On Sep 5, 2013, at 4:26 PM, Rafael Espíndola <rafael.espindola at gmail.com> wrote:
>>> In the previous example, LLVM alone cannot tell the difference from F
>>> and G. It needs the linker to call
>>> lto_codegen_add_must_preserve_symbol on the one that is used from a .o
>>> (F) and  lto_codegen_add_symtab_symbol on the one that it wants just
>>> to put in a symbol table (G).
>> 
>> You said earlier calling lto_codegen_add_symtab_symbol() enables LTO to do more optimizations.  What would break if it was called on all symbols?
> 
> Calling it *instead of  lto_codegen_add_must_preserve* enables more
> optimizations. Calling it on every symbol would for example prevent
> internalizing a hidden symbol, which the linker knows is not used
> anywhere (including symbol table).
> 
>> I see how this wires up to the gold plugin.  What I am trying to figure out is:
>> * Does ld64 need to call this new function, is so when would it call it?
> 
> It doesn't need, no. The existing add_must_preserve is sufficient for
> correctness.
> 
>> * If ld64 does not call the new function, is it missing out on optimizations?
> 
> Yes, it would get baz and zed in the symbol table of a .dylib when
> llvm would otherwise be able to drop them.

Ok.  I think I finally see what you are getting at.   The normal rule when building shared libraries (.dylib) is that all external symbols (not hidden or static) must kept.  For instance, the darwin linker will not dead strip away an unused external function in a dylib (but it would dead strip it away in a main executable) because there might be some dynamic client of that symbol.

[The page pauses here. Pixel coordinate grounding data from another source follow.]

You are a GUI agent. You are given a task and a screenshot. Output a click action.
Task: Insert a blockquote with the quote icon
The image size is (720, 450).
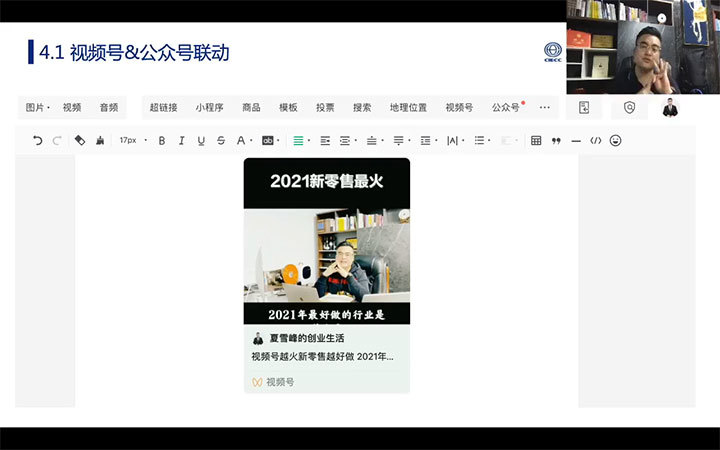(x=556, y=141)
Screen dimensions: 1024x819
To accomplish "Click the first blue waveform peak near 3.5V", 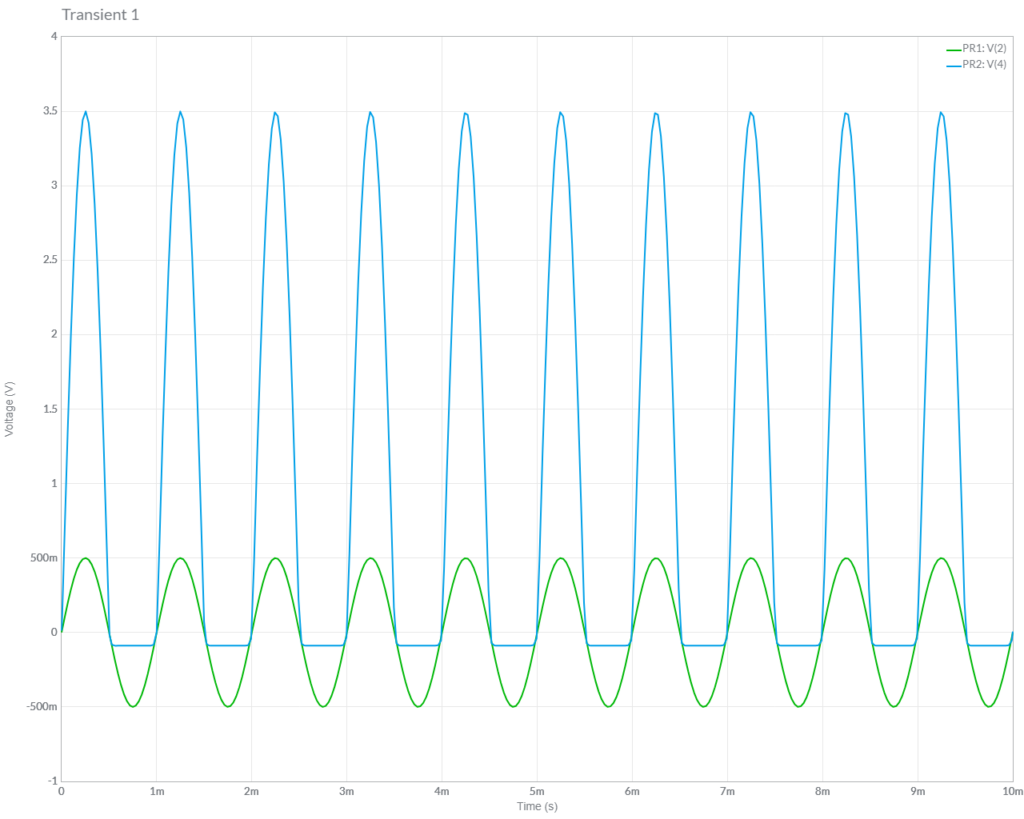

When that rule is applied to LTO, it creates two cases when the linker calls lto_codegen_add_must_preserve_symbol():
1) the symbol is referenced by native code or the command line, or
2) a dylib is being built and the symbol is external. 
You want to differentiate those two cases, by continuing to call lto_codegen_add_must_preserve_symbol() for the first case and change to call lto_codegen_add_symtab_symbol() for the second.

But calling lto_codegen_add_must_preserve_symbol on all external symbols when linking dylibs has always been expensive (lots of calls and LTO must then map the string name to a Value object).  Wouldn’t it be more efficient to just have one new function called just once:

    void lto_codegen_preserve_global_symbols();

and have the linker stop calling lto_codegen_add_must_preserve_symbol() in case 2.   The LTO engine then use that bit to do what you are doing for all external linkonce_odr symbols.

Alternately, could the linker just stop calling lto_codegen_add_must_preserve_symbol() on weak external symbols when building dylibs?

-Nick